Aldabas del casco histórico de Cáceres (I)
Verdades a medias
Los cascos históricos homogéneos, cuanto mayores y más conjuntados más producen sensación de irrealidad, como si fueran esas ciudades ideales que gustaron a los renacentistas y también a los regímenes autoritarios. El turista que visita ciudades como Cáceres, por momentos tiene la sensación de que todo fue hecho de golpe, saltándose la acumulación desordenadamente ordenada que implica el desarrollo urbano. Quizá, el cúmulo de sensaciones que producen estos centros históricos solo sea una variedad del síndrome Stendhal, ligada a la aparición de los parques temáticos, las Vegas incluida en este concepto.
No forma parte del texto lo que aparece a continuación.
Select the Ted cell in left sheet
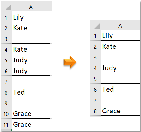The width and height of the screenshot is (141, 132). (31, 92)
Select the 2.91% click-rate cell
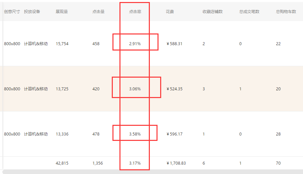The height and width of the screenshot is (174, 303). (x=135, y=44)
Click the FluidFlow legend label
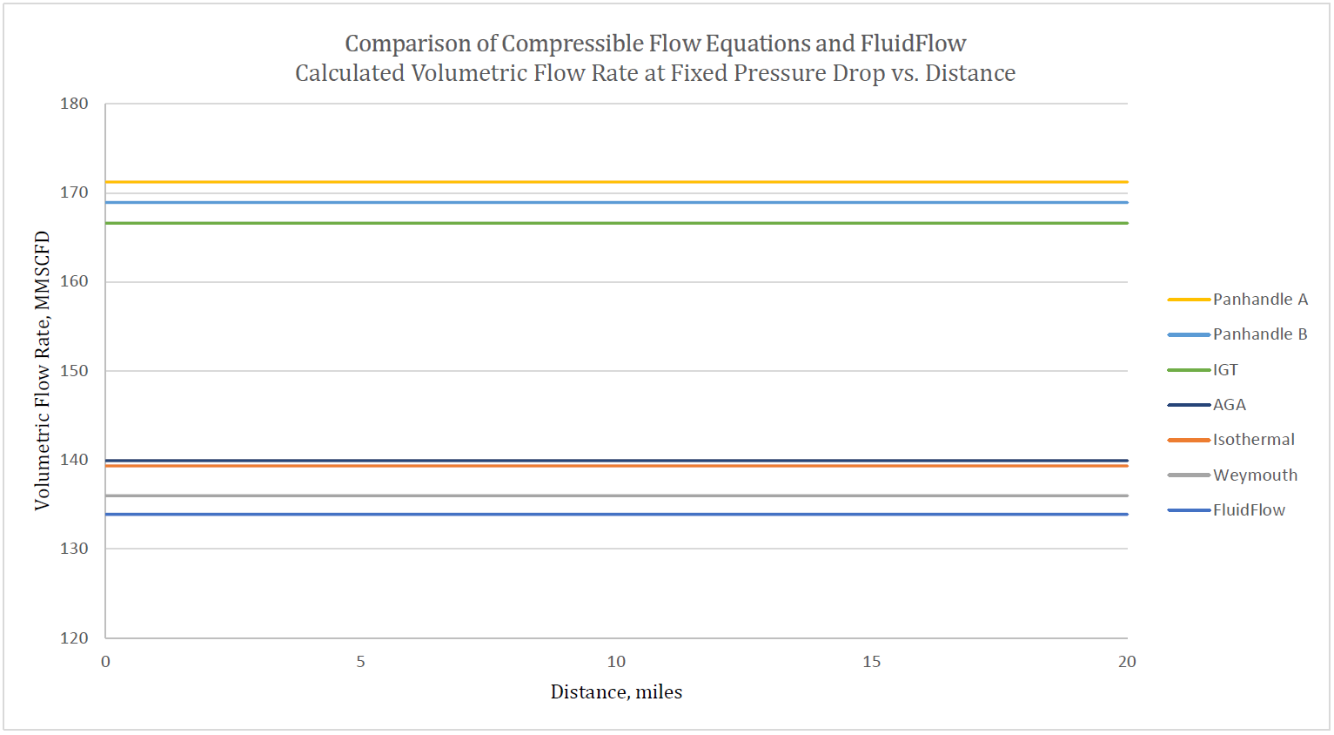1334x735 pixels. click(1249, 510)
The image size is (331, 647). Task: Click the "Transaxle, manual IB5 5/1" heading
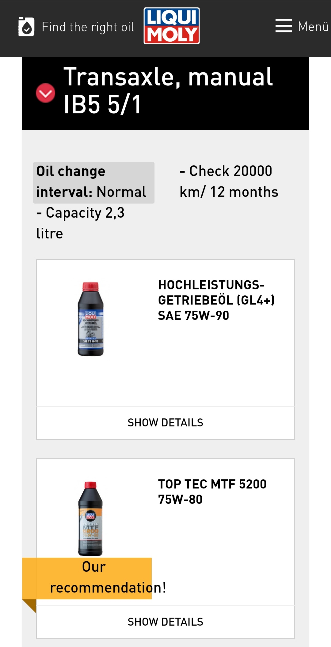point(168,91)
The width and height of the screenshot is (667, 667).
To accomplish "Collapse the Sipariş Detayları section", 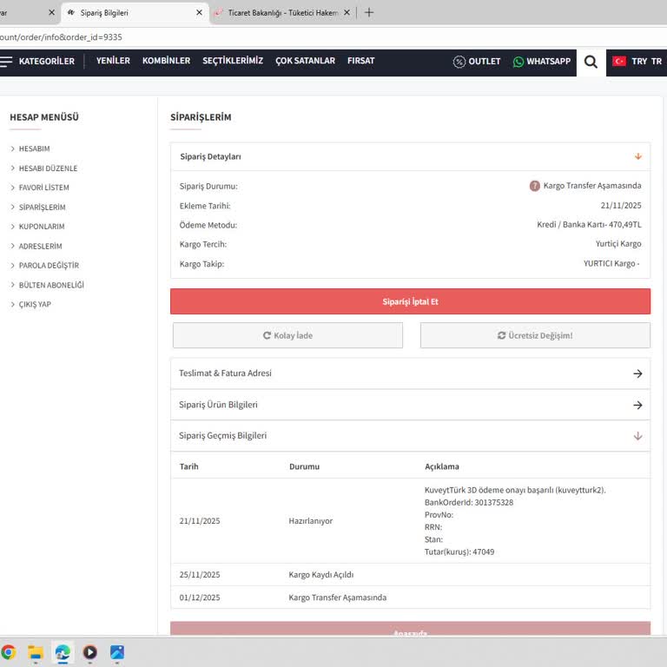I will pos(637,156).
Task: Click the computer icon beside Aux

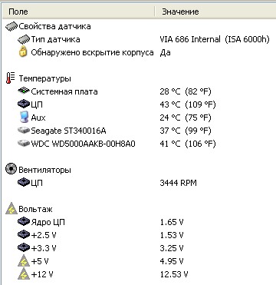Action: pos(24,118)
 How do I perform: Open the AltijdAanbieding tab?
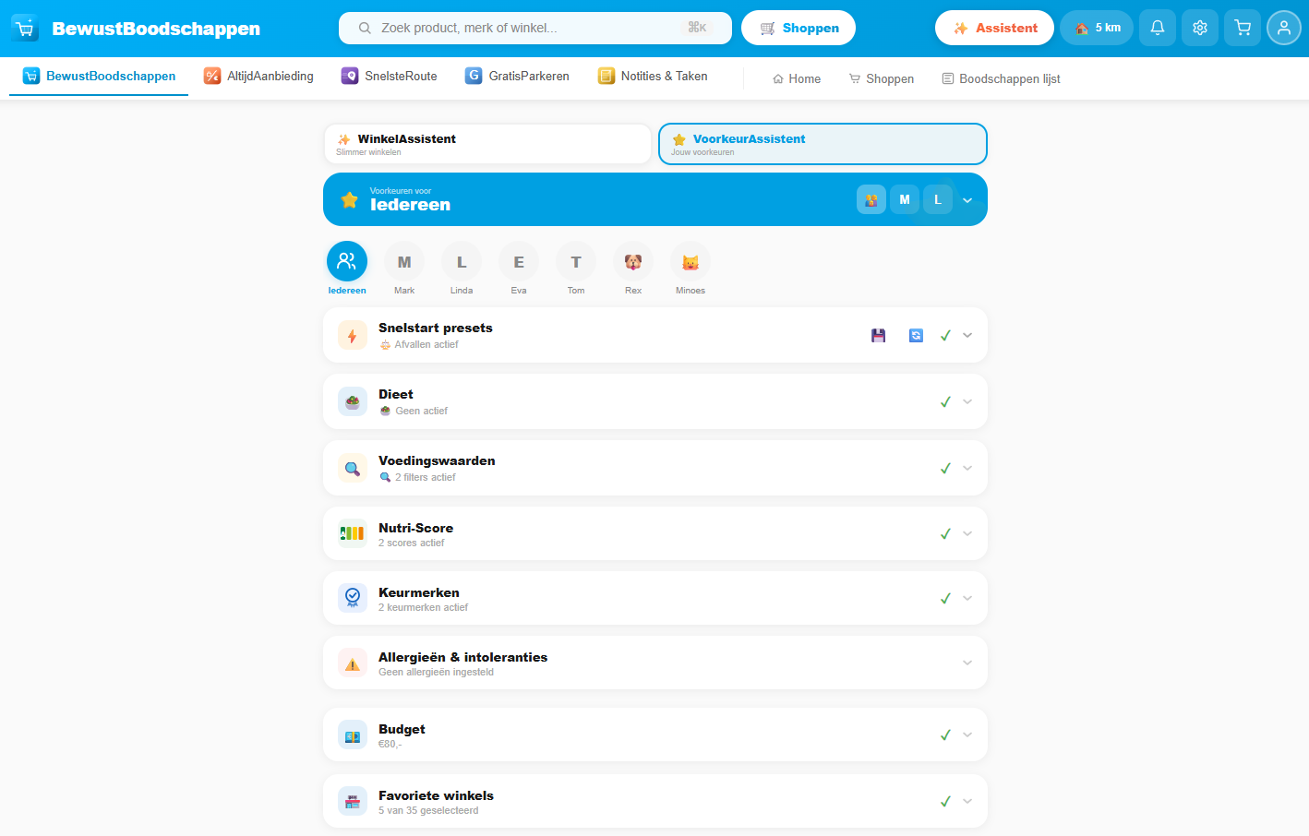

Antes me disgustaban profundamente esas imitaciones de la realidad, que en pequeña medida, reproducen los bares temáticos, esos que, en pocos días, convierten los locales tradicionales en cantinas mejicanas, garitos brasileños, africanos o tabernas del oeste, con toda una parafernalia ad hoc de objetos, muebles, rinocerontes, cocodrilos, máquinas de coser y decenas de fotos de época fotocopiadas. Antes, cosas semejantes me parecían una suerte de engaño a la vida, al tiempo que exige cada cosa, los viajes, el conocimiento. Hoy, aprecio más los atajos y no desprecio a quien piensa que se ha ahorrado un viaje a Venecia porque ha visitado una réplica, aunque sea en miniatura, de la Plaza San Marcos, y hasta a lo mejor ha entrado virtualmente en los calabozos del palacio. Ocurre que ese turismo banalizado, poco a poco, lo que va convirtiendo en irreal, innecesario, superfluo, es a la realidad que imita. O, por lo menos, va tiñendo a la experiencia real de la visita a un casco histórico como el de Cáceres de sensaciones parecidas, cuando no peores a las que produce la visita a un buen parque temático.